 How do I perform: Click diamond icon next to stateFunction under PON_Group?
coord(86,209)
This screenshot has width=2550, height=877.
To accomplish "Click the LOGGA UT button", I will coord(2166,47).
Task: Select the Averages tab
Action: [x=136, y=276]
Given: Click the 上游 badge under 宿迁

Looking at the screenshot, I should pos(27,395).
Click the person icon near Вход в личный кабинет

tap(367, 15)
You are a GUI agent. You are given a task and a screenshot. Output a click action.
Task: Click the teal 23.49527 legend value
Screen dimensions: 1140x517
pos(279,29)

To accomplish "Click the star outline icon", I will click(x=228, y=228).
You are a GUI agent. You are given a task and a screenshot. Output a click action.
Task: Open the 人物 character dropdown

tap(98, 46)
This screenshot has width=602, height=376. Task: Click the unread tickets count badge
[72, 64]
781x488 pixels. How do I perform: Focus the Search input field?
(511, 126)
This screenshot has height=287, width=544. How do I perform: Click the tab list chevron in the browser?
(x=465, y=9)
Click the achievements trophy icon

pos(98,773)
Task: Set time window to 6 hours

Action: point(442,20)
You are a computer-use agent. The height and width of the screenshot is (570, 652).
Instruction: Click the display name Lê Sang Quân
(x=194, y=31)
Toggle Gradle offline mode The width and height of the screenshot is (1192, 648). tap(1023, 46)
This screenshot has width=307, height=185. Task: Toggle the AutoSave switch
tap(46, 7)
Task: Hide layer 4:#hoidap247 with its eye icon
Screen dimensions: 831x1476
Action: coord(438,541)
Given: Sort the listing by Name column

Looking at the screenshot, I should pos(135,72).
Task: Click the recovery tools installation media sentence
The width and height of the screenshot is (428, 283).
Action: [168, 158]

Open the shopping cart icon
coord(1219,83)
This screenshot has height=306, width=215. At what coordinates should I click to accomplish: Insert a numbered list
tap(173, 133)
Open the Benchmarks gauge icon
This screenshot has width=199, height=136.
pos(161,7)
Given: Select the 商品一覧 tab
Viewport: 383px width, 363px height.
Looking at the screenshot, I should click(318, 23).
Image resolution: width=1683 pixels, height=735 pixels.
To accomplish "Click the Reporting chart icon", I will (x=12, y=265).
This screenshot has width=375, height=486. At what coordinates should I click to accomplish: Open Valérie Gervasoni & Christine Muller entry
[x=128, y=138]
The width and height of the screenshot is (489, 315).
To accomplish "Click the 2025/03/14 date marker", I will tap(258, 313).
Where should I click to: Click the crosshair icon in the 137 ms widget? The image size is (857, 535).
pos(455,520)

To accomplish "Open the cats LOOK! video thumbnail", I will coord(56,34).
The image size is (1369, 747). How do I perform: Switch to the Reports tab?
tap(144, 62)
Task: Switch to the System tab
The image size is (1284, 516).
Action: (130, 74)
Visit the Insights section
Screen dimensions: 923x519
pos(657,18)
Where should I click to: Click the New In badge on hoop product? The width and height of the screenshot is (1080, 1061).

++++++++++

§ **What is needed**: Rewrite all of the records above as a numbered list, one line per item, and omit the blank lines.

§ **Output of the task**:
1.  How do I perform: Click diamond icon next to stateFunction under PON_Group?
2. coord(86,209)
3. This screenshot has width=2550, height=877.
4. To accomplish "Click the LOGGA UT button", I will coord(2166,47).
5. Task: Select the Averages tab
6. Action: [x=136, y=276]
7. Given: Click the 上游 badge under 宿迁
8. Looking at the screenshot, I should pos(27,395).
9. Click the person icon near Вход в личный кабинет
10. tap(367, 15)
11. You are a GUI agent. You are given a task and a screenshot. Output a click action.
12. Task: Click the teal 23.49527 legend value
13. Screen dimensions: 1140x517
14. pos(279,29)
15. To accomplish "Click the star outline icon", I will click(x=228, y=228).
16. You are a GUI agent. You are given a task and a screenshot. Output a click action.
17. Task: Open the 人物 character dropdown
18. tap(98, 46)
19. This screenshot has width=602, height=376. Task: Click the unread tickets count badge
20. [72, 64]
21. 781x488 pixels. How do I perform: Focus the Search input field?
22. (511, 126)
23. This screenshot has height=287, width=544. How do I perform: Click the tab list chevron in the browser?
24. (x=465, y=9)
25. Click the achievements trophy icon
26. pos(98,773)
27. Task: Set time window to 6 hours
28. Action: point(442,20)
29. You are a computer-use agent. The height and width of the screenshot is (570, 652).
30. Instruction: Click the display name Lê Sang Quân
31. (x=194, y=31)
32. Toggle Gradle offline mode The width and height of the screenshot is (1192, 648). tap(1023, 46)
33. This screenshot has width=307, height=185. Task: Toggle the AutoSave switch
34. tap(46, 7)
35. Task: Hide layer 4:#hoidap247 with its eye icon
36. Screen dimensions: 831x1476
37. Action: coord(438,541)
38. Given: Sort the listing by Name column
39. Looking at the screenshot, I should pos(135,72).
40. Task: Click the recovery tools installation media sentence
41. The width and height of the screenshot is (428, 283).
42. Action: [168, 158]
43. Open the shopping cart icon
44. coord(1219,83)
45. This screenshot has height=306, width=215. At what coordinates should I click to accomplish: Insert a numbered list
46. tap(173, 133)
47. Open the Benchmarks gauge icon
48. This screenshot has width=199, height=136.
49. pos(161,7)
50. Given: Select the 商品一覧 tab
51. Viewport: 383px width, 363px height.
52. Looking at the screenshot, I should click(318, 23).
53. Image resolution: width=1683 pixels, height=735 pixels.
54. To accomplish "Click the Reporting chart icon", I will (x=12, y=265).
55. This screenshot has width=375, height=486. At what coordinates should I click to accomplish: Open Valérie Gervasoni & Christine Muller entry
56. [x=128, y=138]
57. The width and height of the screenshot is (489, 315).
58. To accomplish "Click the 2025/03/14 date marker", I will tap(258, 313).
59. Where should I click to: Click the crosshair icon in the 137 ms widget? The image size is (857, 535).
60. pos(455,520)
61. To accomplish "Open the cats LOOK! video thumbnail", I will coord(56,34).
62. The image size is (1369, 747). How do I perform: Switch to the Reports tab?
63. tap(144, 62)
64. Task: Switch to the System tab
65. The image size is (1284, 516).
66. Action: (130, 74)
67. Visit the Insights section
68. Screen dimensions: 923x519
69. pos(657,18)
70. Where should I click to: Click the New In badge on hoop product? The width and height of the screenshot is (1080, 1061).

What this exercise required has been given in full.